— EXERCISE DESCRIPTION —
When a line in the records includes the string "Switch", it goes into the tally; report that tally alone.

── DATA FOR REVIEW ──

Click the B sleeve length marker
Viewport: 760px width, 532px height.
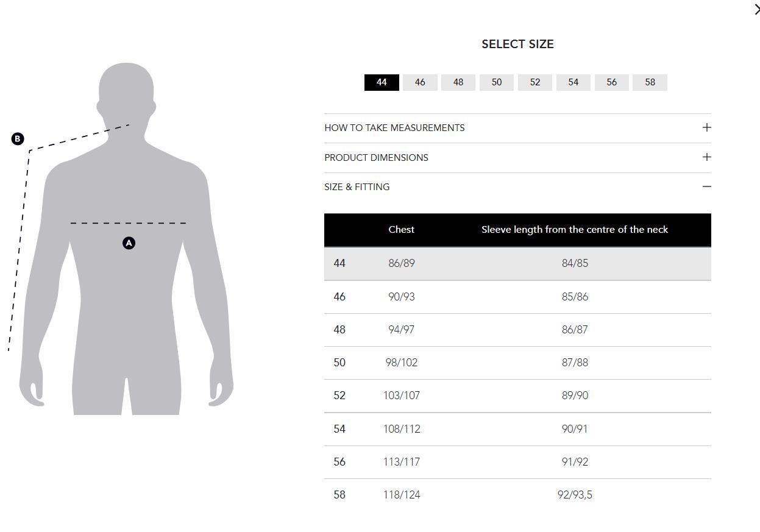[x=18, y=139]
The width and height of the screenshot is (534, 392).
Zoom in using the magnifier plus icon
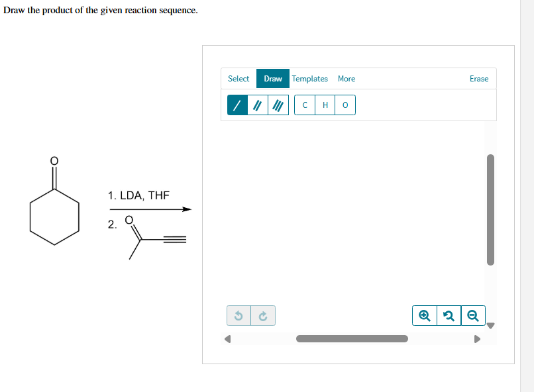click(425, 315)
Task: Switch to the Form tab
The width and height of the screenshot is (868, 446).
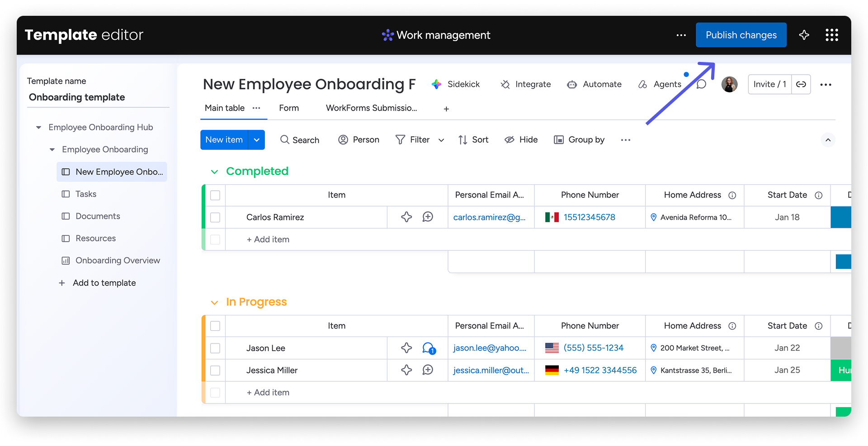Action: 289,108
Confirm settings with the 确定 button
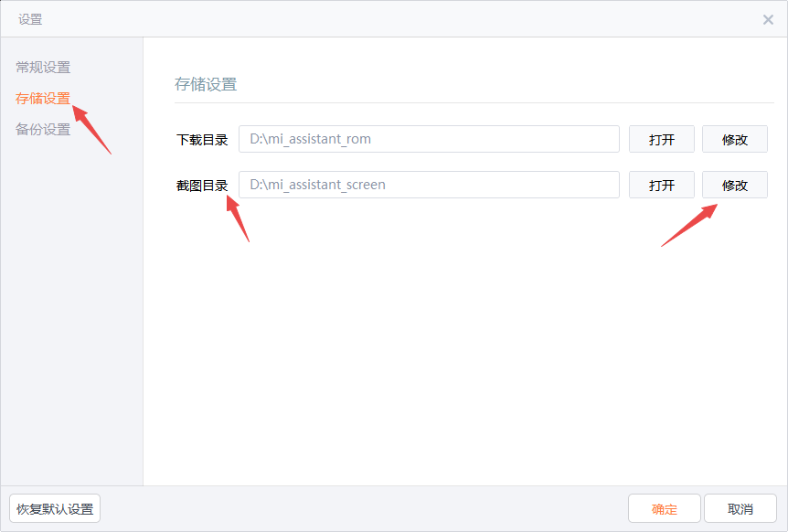 pyautogui.click(x=665, y=509)
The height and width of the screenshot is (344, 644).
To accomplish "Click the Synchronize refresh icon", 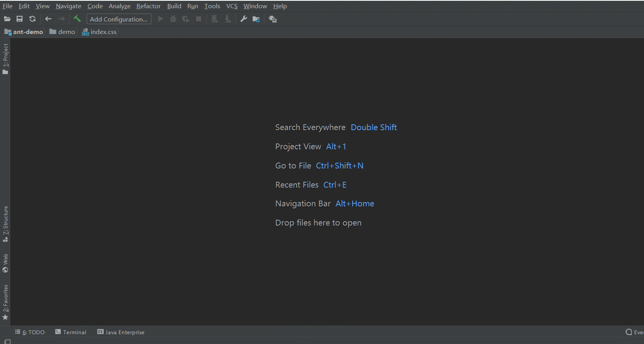I will [x=32, y=19].
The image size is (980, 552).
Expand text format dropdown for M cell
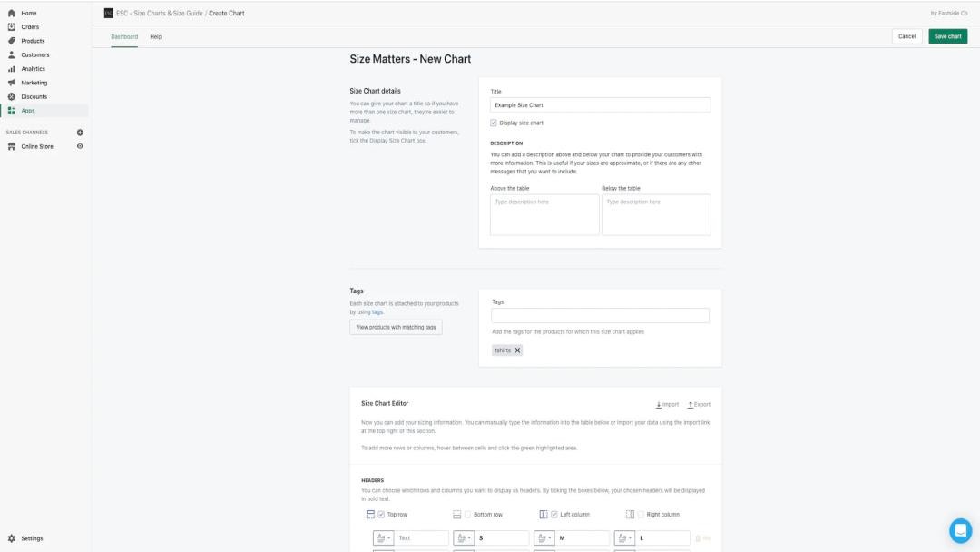tap(544, 538)
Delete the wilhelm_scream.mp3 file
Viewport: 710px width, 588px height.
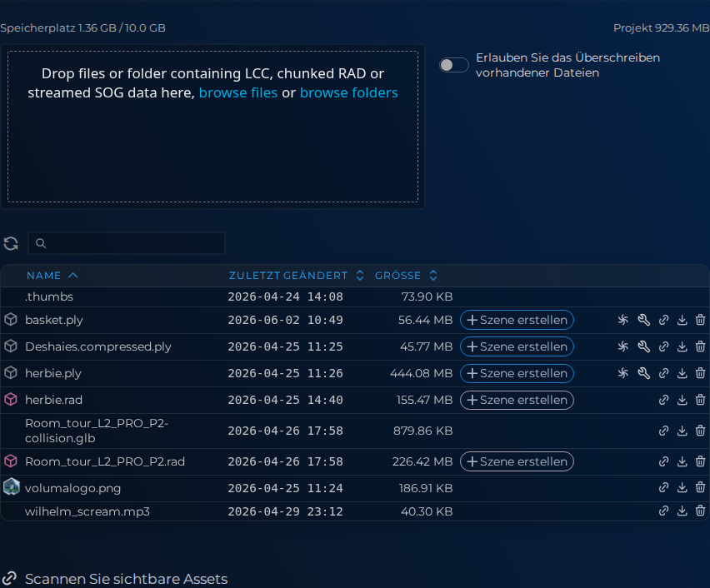pos(700,511)
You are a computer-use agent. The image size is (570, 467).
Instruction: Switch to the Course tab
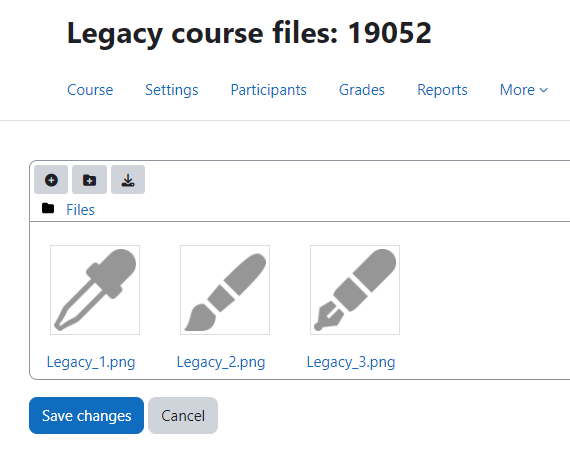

───

— REPLY —
2